Analyst Thomas Allen has lowered his RevPAR estimation from 2.4 percent to 1 percent in 2017 and sees a fall of one percent in 2018 compared to earlier growth forecast of 1.5 percent. Although there is no change in economic growth factors, Allen pointed out other factors contributing to unfavorable pricing for lodging citing downward revisions in the last one and half years.
The brokerage sees a 40-basis-point drag from excessive supply and a 50-basis-point drag from alternative accommodations. Added to these are the discounted rates to combat OTAs and negotiated rates for corporate.
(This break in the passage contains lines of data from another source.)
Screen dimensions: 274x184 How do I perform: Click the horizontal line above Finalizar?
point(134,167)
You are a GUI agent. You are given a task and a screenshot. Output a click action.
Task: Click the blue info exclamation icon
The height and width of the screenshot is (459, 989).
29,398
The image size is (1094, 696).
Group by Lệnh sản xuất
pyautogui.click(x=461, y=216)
These two factors could drag by 40 basis points and 30 basis points, respectively.
In a research note, Allen said, "As a result of these risks, we expect average multiples to de-rate from ~10.5x NTM EBITDA today to 10.0x by YE17. We see potential for further downside pressure from either re-pricing tools and/or the economy, which we reflect in our bear RevPAR forecasts of -2 percent/-5 percent in '17 / '18 (and bear 8x multiples)."
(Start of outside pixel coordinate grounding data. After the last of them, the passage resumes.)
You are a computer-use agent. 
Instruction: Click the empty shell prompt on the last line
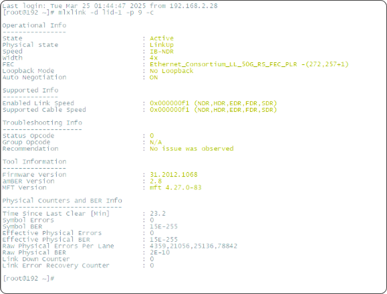tap(29, 279)
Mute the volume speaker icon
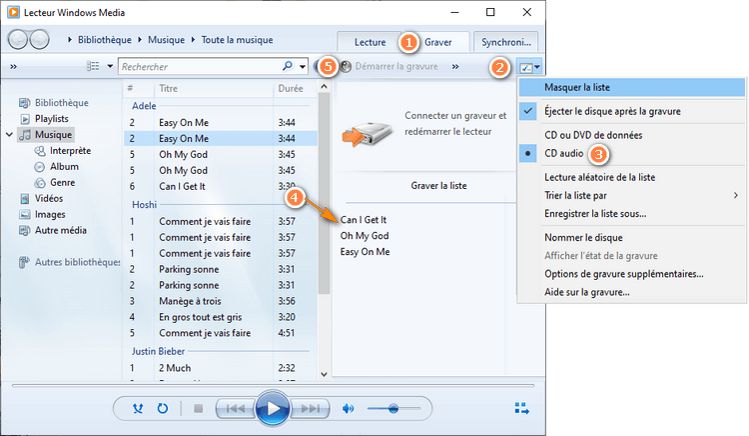This screenshot has width=749, height=436. (349, 408)
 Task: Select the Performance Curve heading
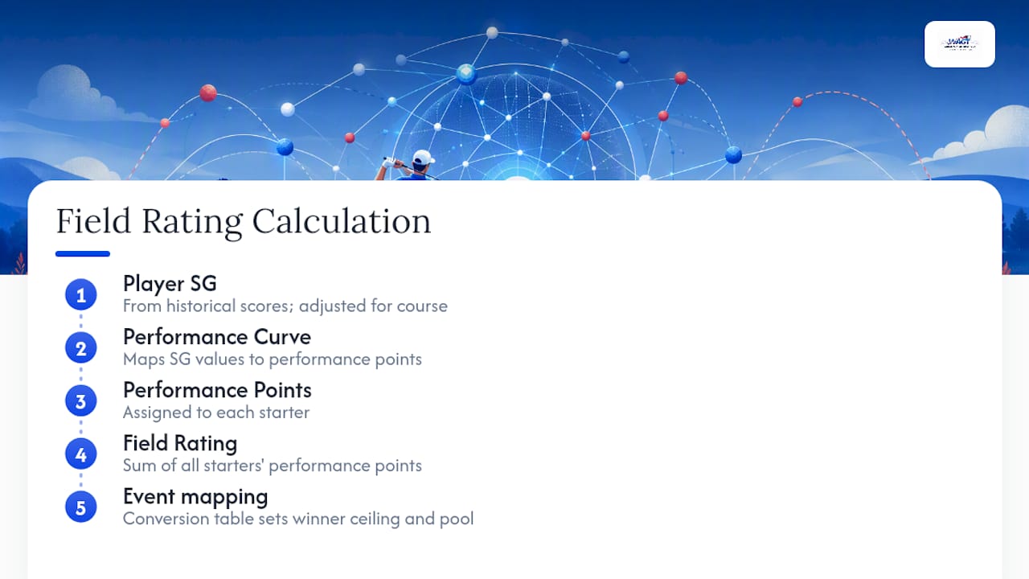click(217, 336)
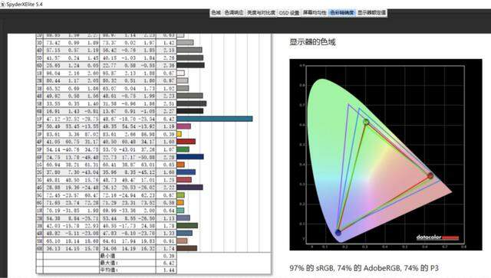Viewport: 491px width, 278px height.
Task: Click the red 4F color bar
Action: point(186,142)
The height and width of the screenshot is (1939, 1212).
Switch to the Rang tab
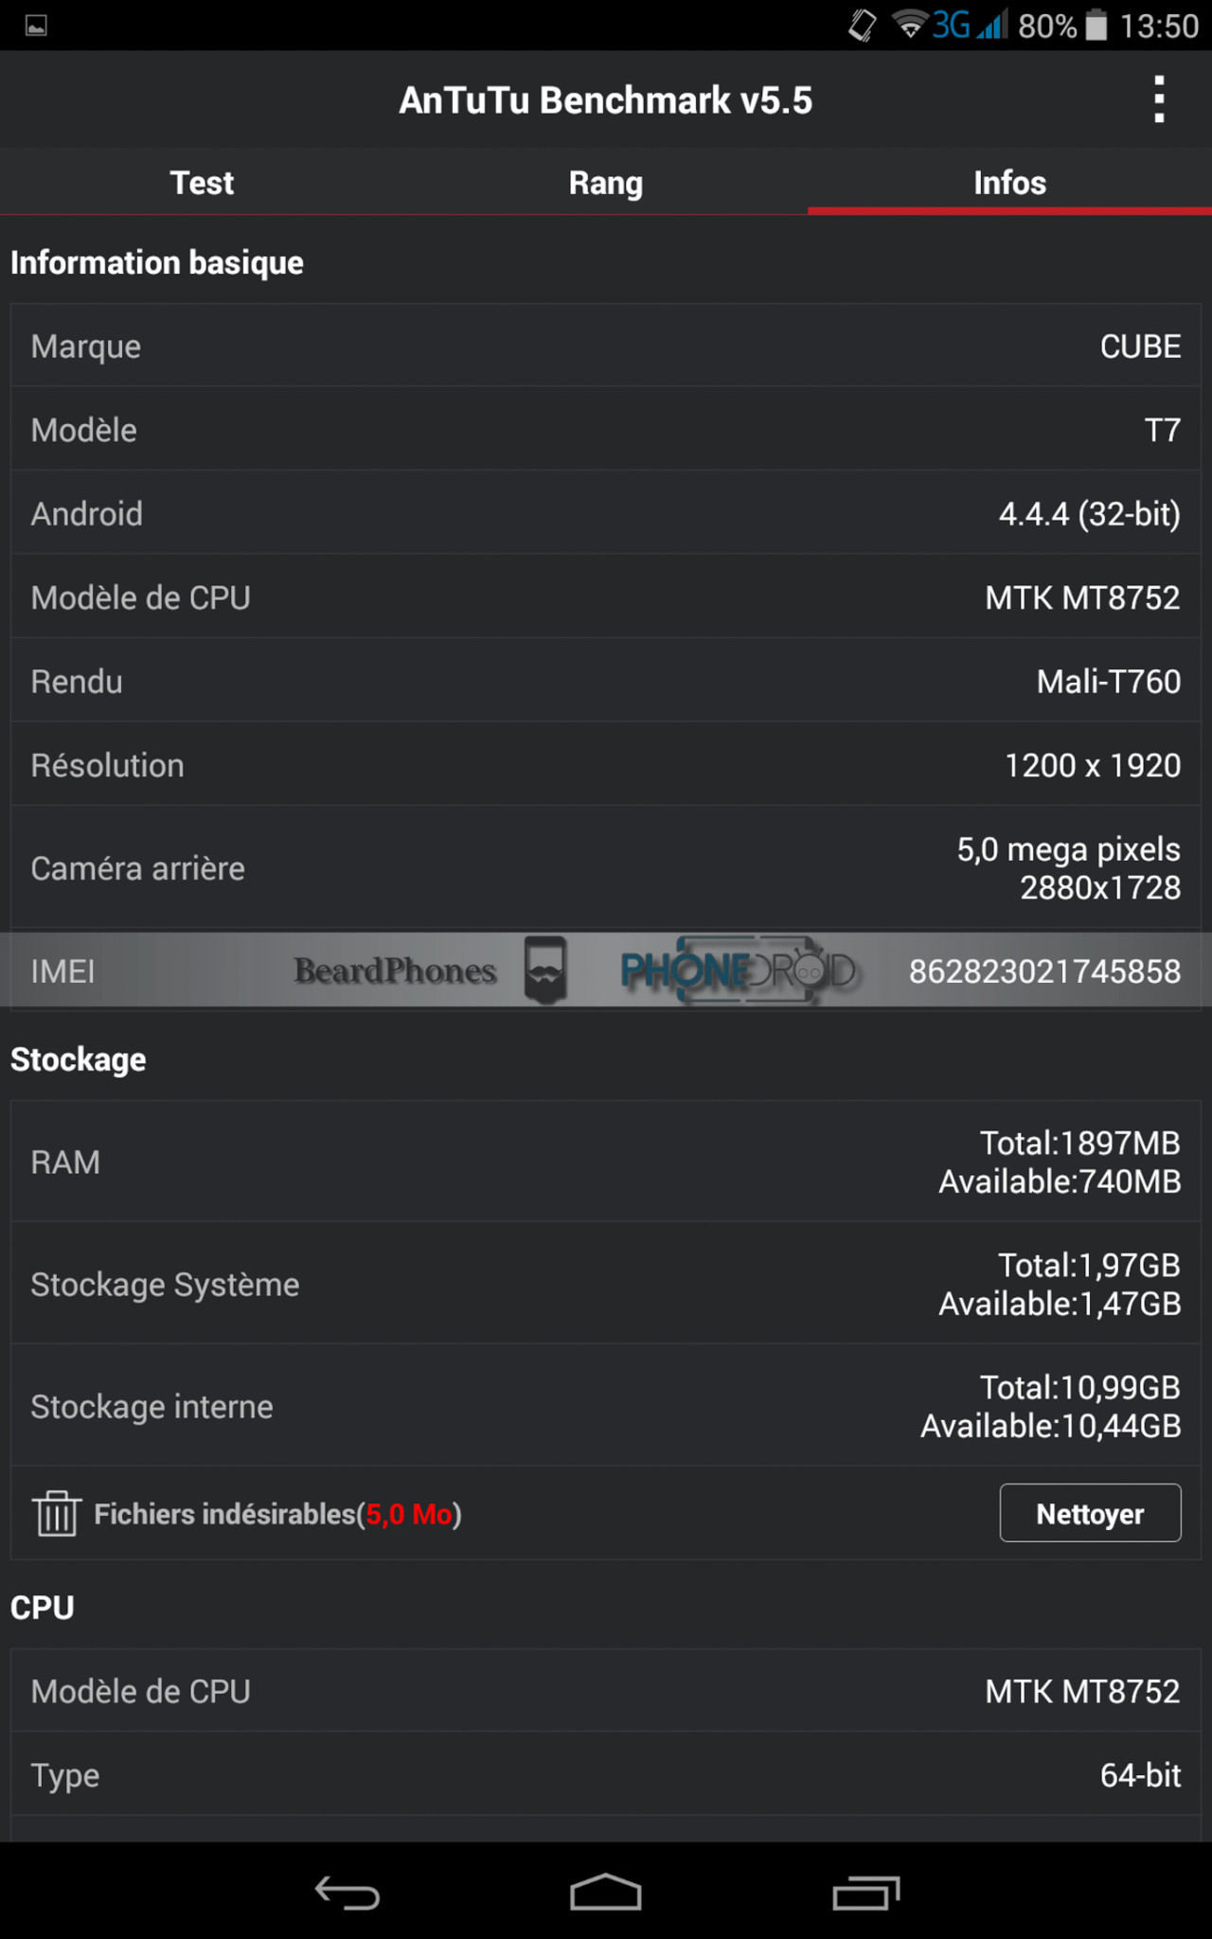(606, 182)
Although the brokerage downgraded the lodging sector from Neutral to Negative, Morgan Stanley is not ready to accord an underweight rating based on four factors:
- "Lodging is already unloved."
- Reacceleration of 3Q GDP.
- Surprisingly margins were resilient.
- There is still room for unit growth.
The following stocks are upgraded:
- Marriott upgraded to Overweight and boosted price target from $73 to $78.
- Choice Hotels assigned Equal-Weight rating while reducing the price objective from $48 to $47.
The following stocks are downgraded to Underweight:
- Hyatt Hotels Corporation H shares target price slashed from $49 to $46.
- DiamondRock Hospitality Company DRH stocks price target reduced from $10 to $8.
- Sunstone Hotel Investors Inc SHO shares target price reduced from $13 to $11.